All moments (especially the last mentioned) that draw a clear parallel between fashion and social aspiration of the middle class – criticizing on the one hand the contradictions of moral values of the Italian provincial parvenu, but also highlighting the deep fascination that Italy feels towards the social redemption promised by fashion.
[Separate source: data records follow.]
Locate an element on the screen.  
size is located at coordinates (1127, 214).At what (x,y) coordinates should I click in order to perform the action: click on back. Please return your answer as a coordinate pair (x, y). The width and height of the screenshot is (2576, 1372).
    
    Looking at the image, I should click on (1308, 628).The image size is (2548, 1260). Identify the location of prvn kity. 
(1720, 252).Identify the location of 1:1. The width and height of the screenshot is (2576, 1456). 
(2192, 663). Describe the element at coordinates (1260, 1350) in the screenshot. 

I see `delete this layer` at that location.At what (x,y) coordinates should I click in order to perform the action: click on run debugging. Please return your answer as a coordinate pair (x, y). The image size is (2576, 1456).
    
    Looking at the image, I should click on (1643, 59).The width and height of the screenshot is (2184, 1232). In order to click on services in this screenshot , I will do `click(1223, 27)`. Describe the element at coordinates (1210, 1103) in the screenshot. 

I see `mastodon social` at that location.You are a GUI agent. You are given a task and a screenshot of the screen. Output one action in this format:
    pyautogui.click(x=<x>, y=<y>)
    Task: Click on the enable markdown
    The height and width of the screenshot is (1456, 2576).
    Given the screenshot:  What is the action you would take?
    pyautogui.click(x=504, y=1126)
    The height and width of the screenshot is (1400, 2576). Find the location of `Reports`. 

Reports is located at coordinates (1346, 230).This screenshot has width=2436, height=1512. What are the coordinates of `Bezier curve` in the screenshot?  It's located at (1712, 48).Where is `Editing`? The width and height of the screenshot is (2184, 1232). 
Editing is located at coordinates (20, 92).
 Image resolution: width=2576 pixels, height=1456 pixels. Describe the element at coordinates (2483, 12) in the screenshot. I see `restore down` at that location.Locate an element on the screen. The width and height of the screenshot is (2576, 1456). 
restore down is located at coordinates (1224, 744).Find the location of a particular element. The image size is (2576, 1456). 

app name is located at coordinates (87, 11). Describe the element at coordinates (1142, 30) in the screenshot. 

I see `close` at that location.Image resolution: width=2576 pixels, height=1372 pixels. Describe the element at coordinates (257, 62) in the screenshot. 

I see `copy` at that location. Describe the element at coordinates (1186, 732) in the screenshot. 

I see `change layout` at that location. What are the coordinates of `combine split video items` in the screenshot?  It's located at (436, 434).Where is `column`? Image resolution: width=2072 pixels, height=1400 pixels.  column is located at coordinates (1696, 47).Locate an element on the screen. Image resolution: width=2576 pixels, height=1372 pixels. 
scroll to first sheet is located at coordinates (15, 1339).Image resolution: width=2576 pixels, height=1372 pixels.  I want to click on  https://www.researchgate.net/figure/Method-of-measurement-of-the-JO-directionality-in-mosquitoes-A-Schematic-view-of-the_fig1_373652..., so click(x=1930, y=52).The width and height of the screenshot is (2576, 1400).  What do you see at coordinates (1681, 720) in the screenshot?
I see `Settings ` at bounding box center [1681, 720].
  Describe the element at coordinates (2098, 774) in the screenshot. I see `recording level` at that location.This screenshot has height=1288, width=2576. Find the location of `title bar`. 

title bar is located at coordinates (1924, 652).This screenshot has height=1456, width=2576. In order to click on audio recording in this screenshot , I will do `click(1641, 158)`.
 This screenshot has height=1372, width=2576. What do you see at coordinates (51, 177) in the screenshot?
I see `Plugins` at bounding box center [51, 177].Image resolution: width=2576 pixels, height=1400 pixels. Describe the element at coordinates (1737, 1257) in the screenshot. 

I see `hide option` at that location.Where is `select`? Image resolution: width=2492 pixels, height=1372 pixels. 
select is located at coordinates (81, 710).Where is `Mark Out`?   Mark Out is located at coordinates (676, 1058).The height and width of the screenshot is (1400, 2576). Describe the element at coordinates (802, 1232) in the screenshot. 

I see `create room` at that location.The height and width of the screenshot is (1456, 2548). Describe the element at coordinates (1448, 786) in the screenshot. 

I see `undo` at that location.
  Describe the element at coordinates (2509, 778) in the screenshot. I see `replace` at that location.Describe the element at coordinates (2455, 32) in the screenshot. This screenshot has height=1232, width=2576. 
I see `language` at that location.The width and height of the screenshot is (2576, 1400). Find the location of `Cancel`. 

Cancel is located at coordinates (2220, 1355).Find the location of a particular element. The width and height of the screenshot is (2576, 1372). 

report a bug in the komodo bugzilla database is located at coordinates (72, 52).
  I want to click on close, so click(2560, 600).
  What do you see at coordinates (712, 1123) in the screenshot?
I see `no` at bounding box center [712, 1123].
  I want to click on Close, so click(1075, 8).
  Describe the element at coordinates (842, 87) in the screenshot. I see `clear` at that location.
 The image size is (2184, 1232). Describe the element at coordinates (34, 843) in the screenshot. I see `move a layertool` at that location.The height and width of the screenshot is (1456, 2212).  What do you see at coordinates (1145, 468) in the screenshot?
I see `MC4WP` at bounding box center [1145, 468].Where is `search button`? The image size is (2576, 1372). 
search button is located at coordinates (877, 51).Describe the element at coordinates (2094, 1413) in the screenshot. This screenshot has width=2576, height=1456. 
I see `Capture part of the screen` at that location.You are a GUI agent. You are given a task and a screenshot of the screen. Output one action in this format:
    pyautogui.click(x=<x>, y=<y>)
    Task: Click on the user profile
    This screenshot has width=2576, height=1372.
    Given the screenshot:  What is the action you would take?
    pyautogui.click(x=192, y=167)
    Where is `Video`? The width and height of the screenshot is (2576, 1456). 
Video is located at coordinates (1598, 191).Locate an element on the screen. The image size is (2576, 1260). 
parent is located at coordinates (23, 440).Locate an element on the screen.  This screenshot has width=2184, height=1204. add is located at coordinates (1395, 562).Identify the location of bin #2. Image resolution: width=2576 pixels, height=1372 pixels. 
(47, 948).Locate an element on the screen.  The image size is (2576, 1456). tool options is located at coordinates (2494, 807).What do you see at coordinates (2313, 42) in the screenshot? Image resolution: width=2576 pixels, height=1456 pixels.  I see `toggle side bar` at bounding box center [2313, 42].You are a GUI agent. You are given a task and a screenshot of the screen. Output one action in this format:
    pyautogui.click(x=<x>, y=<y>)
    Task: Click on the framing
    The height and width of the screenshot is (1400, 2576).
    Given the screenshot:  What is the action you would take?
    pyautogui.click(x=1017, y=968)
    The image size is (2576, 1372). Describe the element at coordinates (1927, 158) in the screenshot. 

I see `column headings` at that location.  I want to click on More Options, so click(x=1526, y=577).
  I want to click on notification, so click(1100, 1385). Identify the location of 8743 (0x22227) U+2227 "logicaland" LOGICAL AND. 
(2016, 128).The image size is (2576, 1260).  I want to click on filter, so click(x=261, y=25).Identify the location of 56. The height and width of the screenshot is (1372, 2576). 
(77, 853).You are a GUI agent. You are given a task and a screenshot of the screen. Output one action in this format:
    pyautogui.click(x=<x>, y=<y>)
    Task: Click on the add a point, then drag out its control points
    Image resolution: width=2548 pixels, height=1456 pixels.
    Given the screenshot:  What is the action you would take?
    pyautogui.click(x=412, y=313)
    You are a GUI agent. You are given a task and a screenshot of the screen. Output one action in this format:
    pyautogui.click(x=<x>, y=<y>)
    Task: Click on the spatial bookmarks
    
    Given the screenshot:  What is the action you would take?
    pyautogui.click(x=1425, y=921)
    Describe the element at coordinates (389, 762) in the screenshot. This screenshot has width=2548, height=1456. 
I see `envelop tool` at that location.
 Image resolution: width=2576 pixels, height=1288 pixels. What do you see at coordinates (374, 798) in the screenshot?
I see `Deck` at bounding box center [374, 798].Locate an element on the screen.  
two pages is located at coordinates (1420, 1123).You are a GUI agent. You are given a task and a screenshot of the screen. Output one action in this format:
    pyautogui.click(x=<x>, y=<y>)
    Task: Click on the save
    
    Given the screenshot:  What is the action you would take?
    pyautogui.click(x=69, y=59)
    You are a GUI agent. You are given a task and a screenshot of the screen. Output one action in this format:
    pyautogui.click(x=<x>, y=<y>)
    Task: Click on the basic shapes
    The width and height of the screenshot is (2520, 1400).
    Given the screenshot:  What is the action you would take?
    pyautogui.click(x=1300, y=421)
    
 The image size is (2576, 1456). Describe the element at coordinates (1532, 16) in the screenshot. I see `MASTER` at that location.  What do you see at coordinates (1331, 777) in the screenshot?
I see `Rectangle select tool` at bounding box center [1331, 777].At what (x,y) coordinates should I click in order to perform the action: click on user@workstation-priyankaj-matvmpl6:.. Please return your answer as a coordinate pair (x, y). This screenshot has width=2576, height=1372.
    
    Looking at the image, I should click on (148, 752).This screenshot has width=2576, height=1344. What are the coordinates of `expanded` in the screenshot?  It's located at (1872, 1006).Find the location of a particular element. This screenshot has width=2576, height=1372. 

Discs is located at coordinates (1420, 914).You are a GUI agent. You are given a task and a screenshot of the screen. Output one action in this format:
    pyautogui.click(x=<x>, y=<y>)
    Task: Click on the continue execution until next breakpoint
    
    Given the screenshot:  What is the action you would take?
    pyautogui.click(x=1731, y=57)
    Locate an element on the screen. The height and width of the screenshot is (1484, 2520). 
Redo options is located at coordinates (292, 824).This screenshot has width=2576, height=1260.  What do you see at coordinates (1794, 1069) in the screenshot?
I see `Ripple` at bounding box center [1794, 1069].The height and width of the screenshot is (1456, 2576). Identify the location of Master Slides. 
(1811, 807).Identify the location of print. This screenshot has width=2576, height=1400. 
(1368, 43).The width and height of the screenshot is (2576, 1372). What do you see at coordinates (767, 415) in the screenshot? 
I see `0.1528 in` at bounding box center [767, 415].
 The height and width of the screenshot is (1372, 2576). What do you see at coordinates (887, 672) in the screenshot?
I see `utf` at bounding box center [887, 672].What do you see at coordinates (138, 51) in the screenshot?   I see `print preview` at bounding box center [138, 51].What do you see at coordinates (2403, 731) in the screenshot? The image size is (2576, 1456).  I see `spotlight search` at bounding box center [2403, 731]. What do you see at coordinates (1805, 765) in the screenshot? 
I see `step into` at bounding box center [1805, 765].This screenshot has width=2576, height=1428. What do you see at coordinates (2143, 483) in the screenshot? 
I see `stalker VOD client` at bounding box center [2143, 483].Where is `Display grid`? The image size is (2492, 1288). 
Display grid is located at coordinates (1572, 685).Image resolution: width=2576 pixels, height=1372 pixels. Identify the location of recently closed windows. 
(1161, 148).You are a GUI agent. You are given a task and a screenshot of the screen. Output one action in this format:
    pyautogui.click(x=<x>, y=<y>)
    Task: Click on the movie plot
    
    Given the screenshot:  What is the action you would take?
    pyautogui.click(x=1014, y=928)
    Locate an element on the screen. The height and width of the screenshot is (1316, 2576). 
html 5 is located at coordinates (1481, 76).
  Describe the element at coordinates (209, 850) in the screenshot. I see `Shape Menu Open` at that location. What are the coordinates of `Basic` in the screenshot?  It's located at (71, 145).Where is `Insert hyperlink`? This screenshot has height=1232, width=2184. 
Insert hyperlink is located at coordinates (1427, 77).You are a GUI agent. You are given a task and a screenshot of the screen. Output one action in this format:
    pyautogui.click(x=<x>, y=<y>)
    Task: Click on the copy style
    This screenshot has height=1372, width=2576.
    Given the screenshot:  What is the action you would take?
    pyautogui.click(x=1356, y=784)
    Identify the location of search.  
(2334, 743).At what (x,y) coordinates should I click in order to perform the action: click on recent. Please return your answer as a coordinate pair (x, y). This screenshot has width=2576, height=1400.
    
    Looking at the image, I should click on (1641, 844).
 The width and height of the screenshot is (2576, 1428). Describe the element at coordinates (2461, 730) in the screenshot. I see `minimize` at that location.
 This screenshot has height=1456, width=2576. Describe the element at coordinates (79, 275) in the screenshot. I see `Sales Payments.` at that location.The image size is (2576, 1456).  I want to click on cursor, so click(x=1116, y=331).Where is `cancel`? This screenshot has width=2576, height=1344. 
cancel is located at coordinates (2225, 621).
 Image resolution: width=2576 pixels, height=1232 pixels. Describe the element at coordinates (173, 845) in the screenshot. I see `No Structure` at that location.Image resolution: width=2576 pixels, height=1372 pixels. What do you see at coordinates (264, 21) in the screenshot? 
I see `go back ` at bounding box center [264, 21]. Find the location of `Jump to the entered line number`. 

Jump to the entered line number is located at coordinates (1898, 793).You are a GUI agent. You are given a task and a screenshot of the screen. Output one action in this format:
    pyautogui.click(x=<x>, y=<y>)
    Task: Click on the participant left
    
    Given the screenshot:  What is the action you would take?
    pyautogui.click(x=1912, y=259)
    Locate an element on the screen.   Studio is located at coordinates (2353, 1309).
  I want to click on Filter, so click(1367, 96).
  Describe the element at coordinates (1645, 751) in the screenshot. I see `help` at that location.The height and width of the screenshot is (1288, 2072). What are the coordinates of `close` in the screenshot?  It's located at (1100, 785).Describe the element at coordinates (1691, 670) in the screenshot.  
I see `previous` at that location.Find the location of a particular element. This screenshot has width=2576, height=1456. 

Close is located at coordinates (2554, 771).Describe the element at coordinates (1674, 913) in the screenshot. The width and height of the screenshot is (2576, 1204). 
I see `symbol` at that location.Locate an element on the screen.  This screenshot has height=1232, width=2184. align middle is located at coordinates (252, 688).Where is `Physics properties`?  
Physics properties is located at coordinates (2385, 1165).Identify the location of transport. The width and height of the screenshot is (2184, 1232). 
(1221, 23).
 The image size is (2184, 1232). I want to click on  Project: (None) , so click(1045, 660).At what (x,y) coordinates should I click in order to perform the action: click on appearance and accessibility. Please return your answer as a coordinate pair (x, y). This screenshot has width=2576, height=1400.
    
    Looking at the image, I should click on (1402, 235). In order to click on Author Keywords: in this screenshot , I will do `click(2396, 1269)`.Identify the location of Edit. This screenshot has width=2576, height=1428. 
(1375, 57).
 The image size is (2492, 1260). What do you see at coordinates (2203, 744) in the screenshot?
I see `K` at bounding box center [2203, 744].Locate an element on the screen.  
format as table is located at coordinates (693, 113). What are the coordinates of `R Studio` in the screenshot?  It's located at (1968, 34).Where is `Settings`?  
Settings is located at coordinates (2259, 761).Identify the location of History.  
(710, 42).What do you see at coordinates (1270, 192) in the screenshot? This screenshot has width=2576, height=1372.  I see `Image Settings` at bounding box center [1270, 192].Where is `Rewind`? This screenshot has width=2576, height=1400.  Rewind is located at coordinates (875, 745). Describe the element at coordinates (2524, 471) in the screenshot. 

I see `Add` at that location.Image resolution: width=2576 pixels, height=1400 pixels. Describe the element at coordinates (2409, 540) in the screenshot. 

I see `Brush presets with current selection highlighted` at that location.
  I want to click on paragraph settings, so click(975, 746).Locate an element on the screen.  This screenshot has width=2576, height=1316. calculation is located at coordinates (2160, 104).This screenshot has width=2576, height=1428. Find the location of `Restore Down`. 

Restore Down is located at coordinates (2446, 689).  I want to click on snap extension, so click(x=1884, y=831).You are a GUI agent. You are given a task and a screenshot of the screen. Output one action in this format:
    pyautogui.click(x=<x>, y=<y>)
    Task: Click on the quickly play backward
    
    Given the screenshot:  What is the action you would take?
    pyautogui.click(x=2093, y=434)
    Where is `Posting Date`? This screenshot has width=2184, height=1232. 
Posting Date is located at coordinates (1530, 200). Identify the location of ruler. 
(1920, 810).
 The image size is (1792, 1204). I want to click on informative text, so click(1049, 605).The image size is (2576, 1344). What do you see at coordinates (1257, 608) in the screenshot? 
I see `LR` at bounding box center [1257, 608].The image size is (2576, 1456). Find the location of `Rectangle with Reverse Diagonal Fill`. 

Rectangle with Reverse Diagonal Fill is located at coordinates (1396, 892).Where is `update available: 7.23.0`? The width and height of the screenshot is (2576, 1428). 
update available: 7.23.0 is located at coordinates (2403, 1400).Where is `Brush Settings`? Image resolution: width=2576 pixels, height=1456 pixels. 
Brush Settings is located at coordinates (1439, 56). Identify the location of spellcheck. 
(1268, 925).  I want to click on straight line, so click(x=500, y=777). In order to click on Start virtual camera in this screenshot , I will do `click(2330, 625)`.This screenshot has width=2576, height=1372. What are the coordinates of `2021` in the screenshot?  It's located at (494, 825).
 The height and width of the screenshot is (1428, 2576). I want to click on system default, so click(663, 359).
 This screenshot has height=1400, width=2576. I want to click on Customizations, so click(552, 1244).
With time and the stabilization of society, this aspirationality has become more implicit: we have gone from minks and furs to men's suits and coats; with frequent appearances of a more youthful and contemporary fashion in films such as Natale sul Nilo, where Maria de Filippi appears in an ensemble of trousers and white tank top decorated with a butterfly that seems halfway between Matthew Williams and Blumarine; or in Natale in India, where the rapper played by Enzo Salvi becomes the representative of that wave of youthful fascination towards the hip-hop of Eminem and 50 Cent that, a generation later, would become the streetwear of A$AP Rocky and Drake. Today cinepanettoni no longer exist and the aspirationality of fashion is communicated through the most immediate feeds of social networks – yet that long line of films remains as the document of a pivotal period of Italian pop culture in which society and fashion as we know them today began to develop and take on their form.